Tony Wagner is an eminent education specialist: he has taught at every grade level from high school through graduate school; worked at Harvard; done significant work for the Bill & Melinda Gates Foundation; and speaks across the country and all over the world. But before he found his success, Wagner was kicked out of middle school, expelled from high school, and dropped out of two colleges. Learning by Heart is his powerful account of his years as a student and teacher.

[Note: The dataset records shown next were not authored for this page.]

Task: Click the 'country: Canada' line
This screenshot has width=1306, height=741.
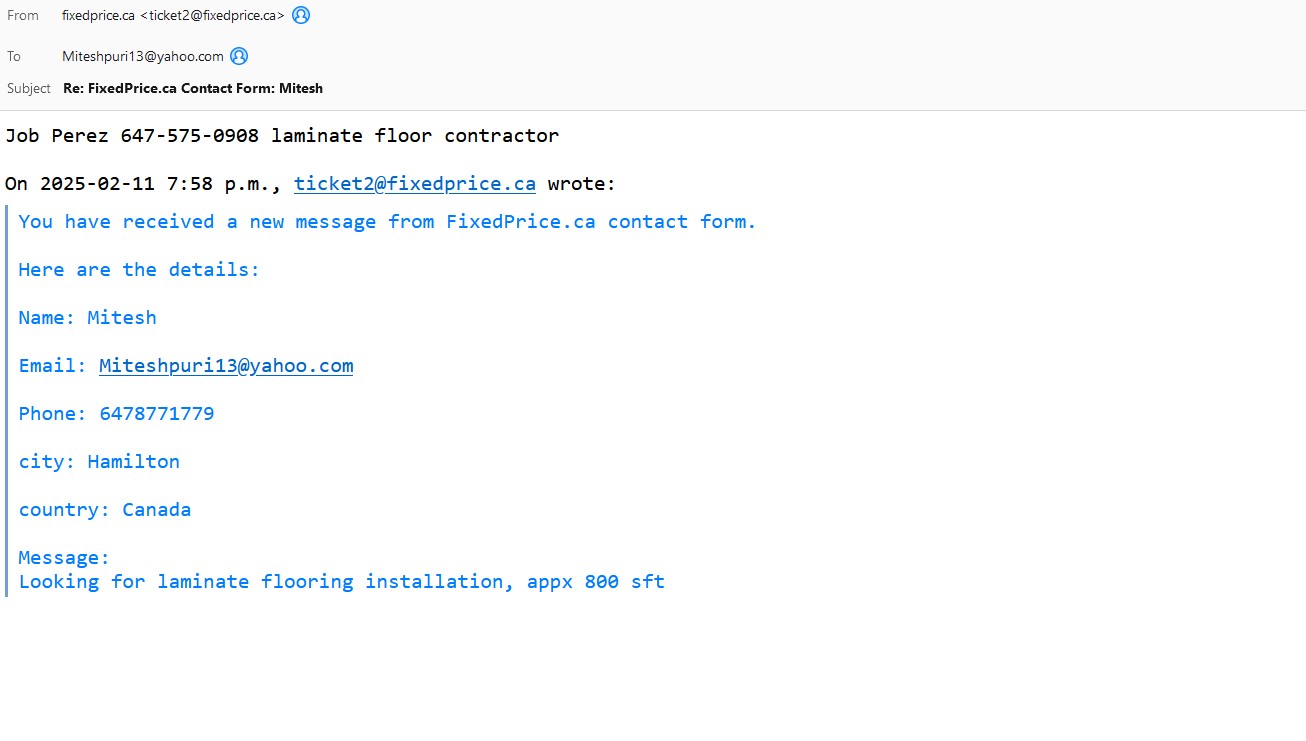Action: click(104, 510)
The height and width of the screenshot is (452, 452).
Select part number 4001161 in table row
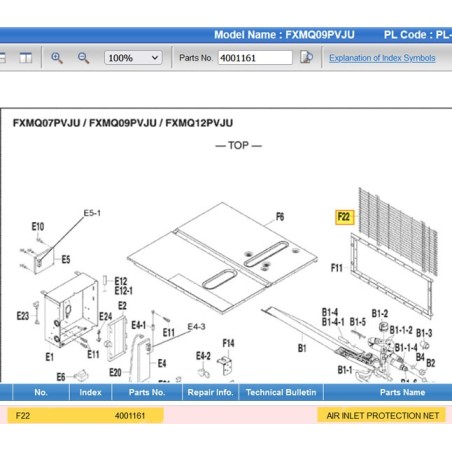pos(130,416)
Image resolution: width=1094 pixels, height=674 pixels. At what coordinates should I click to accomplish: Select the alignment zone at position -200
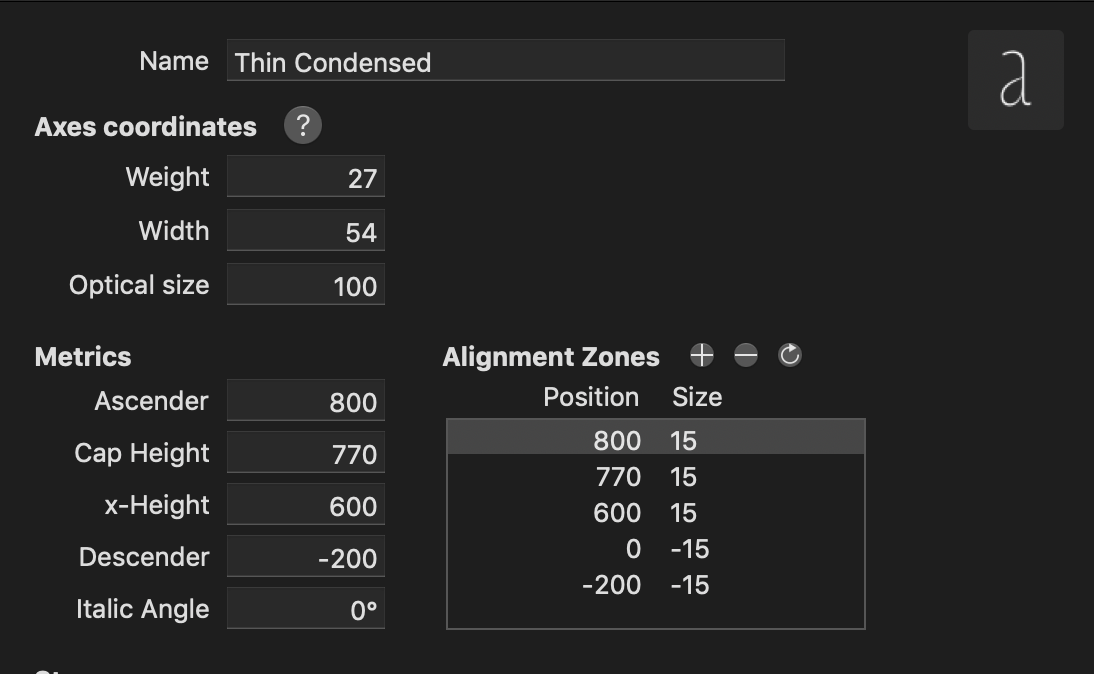(655, 584)
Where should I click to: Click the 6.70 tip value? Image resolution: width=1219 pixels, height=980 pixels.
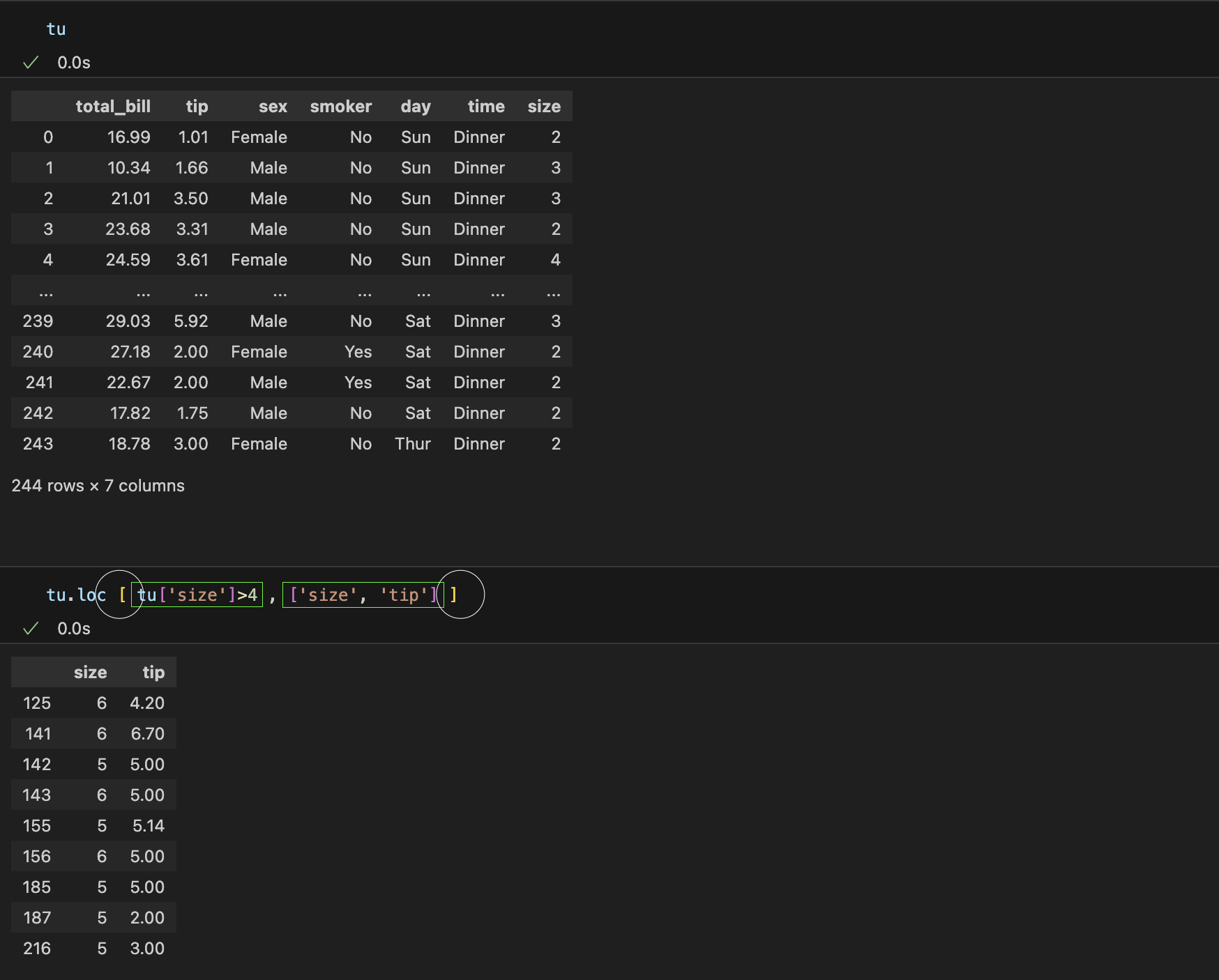[x=148, y=734]
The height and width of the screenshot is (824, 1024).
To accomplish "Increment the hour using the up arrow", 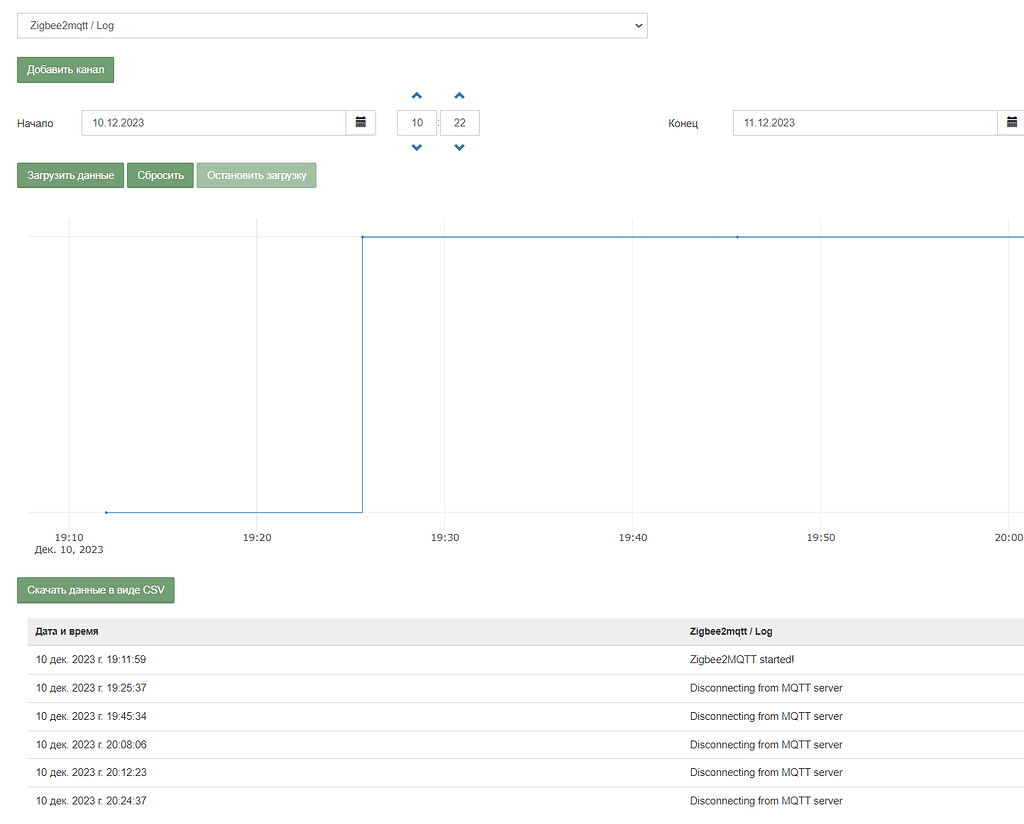I will pyautogui.click(x=416, y=96).
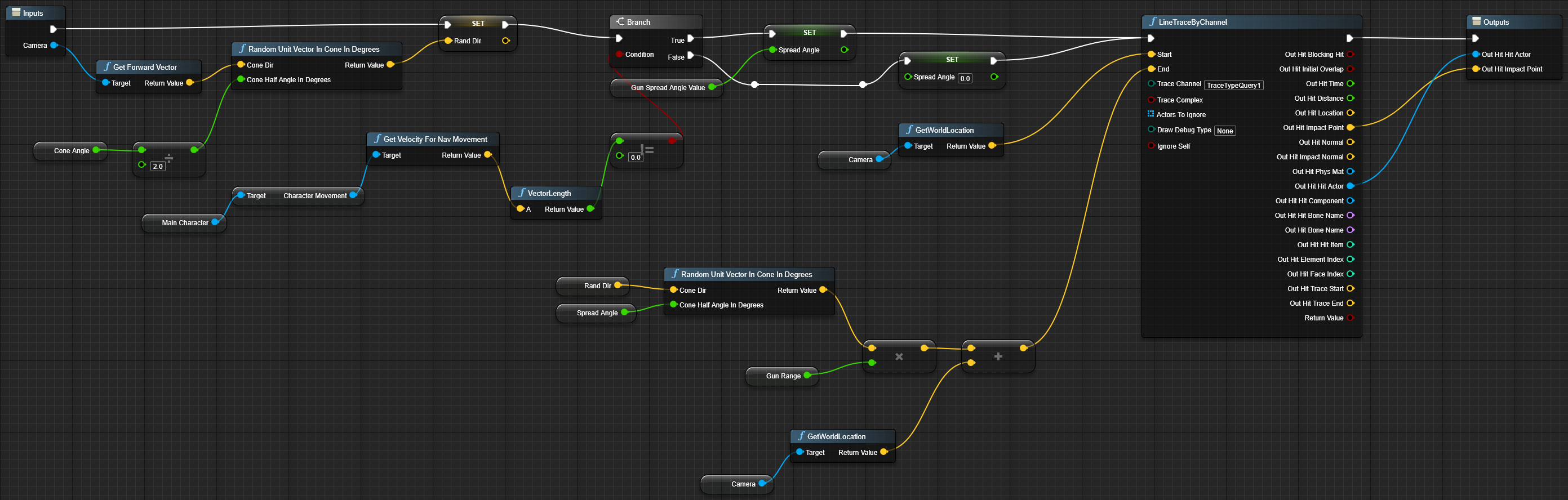Viewport: 1568px width, 500px height.
Task: Select the Gun Spread Angle Value node
Action: 667,88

After struggling in both roles, he learned to create meaningful learning experiences despite the constraints of conventional schooling--initially for himself and then for his students--based on understanding each student's real interests and strengthening his or her intrinsic motivations. Wagner's story sheds light on critical issues facing parents and educators today, and reminds us that trial and error, resilience, and respect for the individual, are at the very heart of all teaching and learning.
PUBLISHERS WEEKLY
In this earnest memoir, Wagner (Creating Innovators) shares the school experiences that compelled him to teach high school. Wagner writes of being expelled from high school and dropping out of two colleges in the early 1960s before enrolling in the Friends World Institute, a Quaker college in Washington, D.C., where he discovered an educational setting that encouraged him to pursue his passion for writing and make connections between his studies and culture. Wagner sought out teachers who inspired him, and he discovered that learning required concentration and self-discipline. After college he began teaching, which eventually led him to various Quaker schools including the Sidwell Friends School in D.C., after which he became headmaster at Cambridge Friends School. Wagner eventually attended Harvard, where he earned a PhD in education and became a "teacher of teachers," and realized that "education fads come and reforms come and go and most are not grounded in research about how children learn best." Wagner's passionate memoir serves as blueprint for educators looking to inspire their own students.